The idea behind this clusters is to be able to choose later BVs from each cluster and combine them for generate a BV with (almost) all-ones (which must be maximized).
For example, imagine the 1 means an app is Up and 0 is down in node X in a specific moment in time. We want to find the min list of nodes for having the app Up:
App BV for node X in cluster 1: 1 0 0 1 0 0
App BV for node Y in cluster 2: 0 1 1 0 1 0
Combined BV for App (X+Y): 1 1 1 1 1 0
I have been checking the different cluster algorithms but I did found one that takes into account this "complemental" behavior because in this case each column of the BV is not referred to a feature (only means up or down in an specific timeframe).
Regarding other algorithms like k-means or hierarchical clustering, I do not have clear if I can include in the clustering algorithm this consideration for the later grouping.
Finally, I am using the hamming distance to determine the intra-cluster and the inter-cluster distances given that it seems to be the most appropiated metric for binary data but results show me that clusters are not closely grouped and separated among them so I wonder if I am applying the most suitable group/approximation method or even if I should filter the input data previously grouping.
Any clue or idea regarding grouping/clustering method or filtering data is welcomed.
This does not at all sound like a clustering problem.
None of these algorithms will help you.
Instead, I would rather call this a match making algorithm.
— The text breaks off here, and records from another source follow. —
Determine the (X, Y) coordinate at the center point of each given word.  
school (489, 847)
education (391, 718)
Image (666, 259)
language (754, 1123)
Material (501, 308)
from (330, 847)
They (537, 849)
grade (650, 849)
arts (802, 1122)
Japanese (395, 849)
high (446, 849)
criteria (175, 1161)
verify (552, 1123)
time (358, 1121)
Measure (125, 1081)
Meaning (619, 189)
But I'd assume it is at least NP-hard (it resembles set cover) to find the true optimum, so you'll need to come up with a fast approximation. Best something specific to your use case.
Also you haven't specified (you wrote + but that likely isn't what you want) how to combine two 1s. Is it xor or or? Nor if it is possible to combine more than two, and what the cost is when doing so. A strategy would be to find the nearest neighbor of the inverse bitvector for each and always combine the best pair.